I am currently attempting the demographic data analyzer project and I ran into a problem that I cant seem to solve. I am trying to answer the question: What is the most popular occupation in India that makes over 50k. So far I have the following:
#What percentage of people without advanced education make more than 50K?
lower_education = df[['education', 'salary']].loc[(df['education']=='None')].value_counts()
The following is only printing the series,dtype: int64 and I am wondering why that is given that previous questions I have answered have outputted something other than the data structure info. If someone could explain that to me and tell me that I am going in the right direction as far as syntax that would be greatly appreciated. I think the only thing I have to add is sorting the combined columns by the occupation frequency and then I should be able to use .idxmax() to get the most popular occupation. Let me know if my logic is off as well.
Could you provide a link to your project?
I don’t really understand what error / output you are getting and your code snippet doesn’t seem related to your question.
In your linked code, you check if salary is equal to the string “<=50k” or so, which will always be false because salary is either “<=50K” or “>50K” - written with an uppercase K.
So if the strings are always different, the condition will always be false and your selection will return an empty series-object.
Meanwhile in your code snipped of the first post, you check if education would be equal to the string “None” - which it never is.

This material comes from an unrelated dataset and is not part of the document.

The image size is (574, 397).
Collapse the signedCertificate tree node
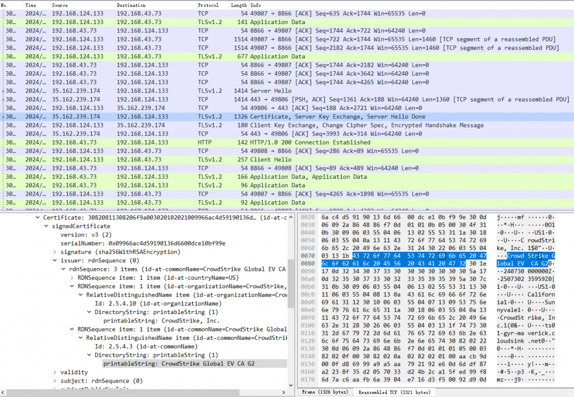tap(46, 227)
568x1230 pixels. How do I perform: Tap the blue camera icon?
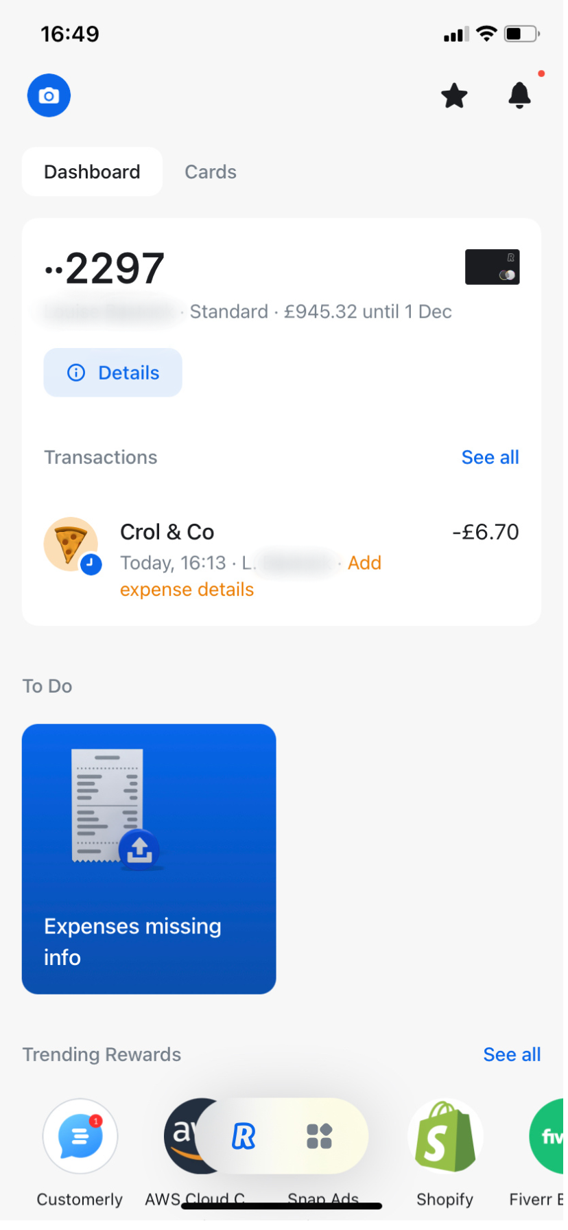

Hence it also creates an empty series-object, which is why it’s not giving anything but the data-structure info.
WOOWWW, big oof on my part thanks for catching that mistake. After correcting the issue I was able to get it working however upon looking at the query it looks like the answer to the question is Exec-managerial with 1968 occurrences but the correct answer according to the test units expected entry is Prof-specialty with 1859 occurrences. Do you happen to know why that is? Could it be a typo on the unit tests part?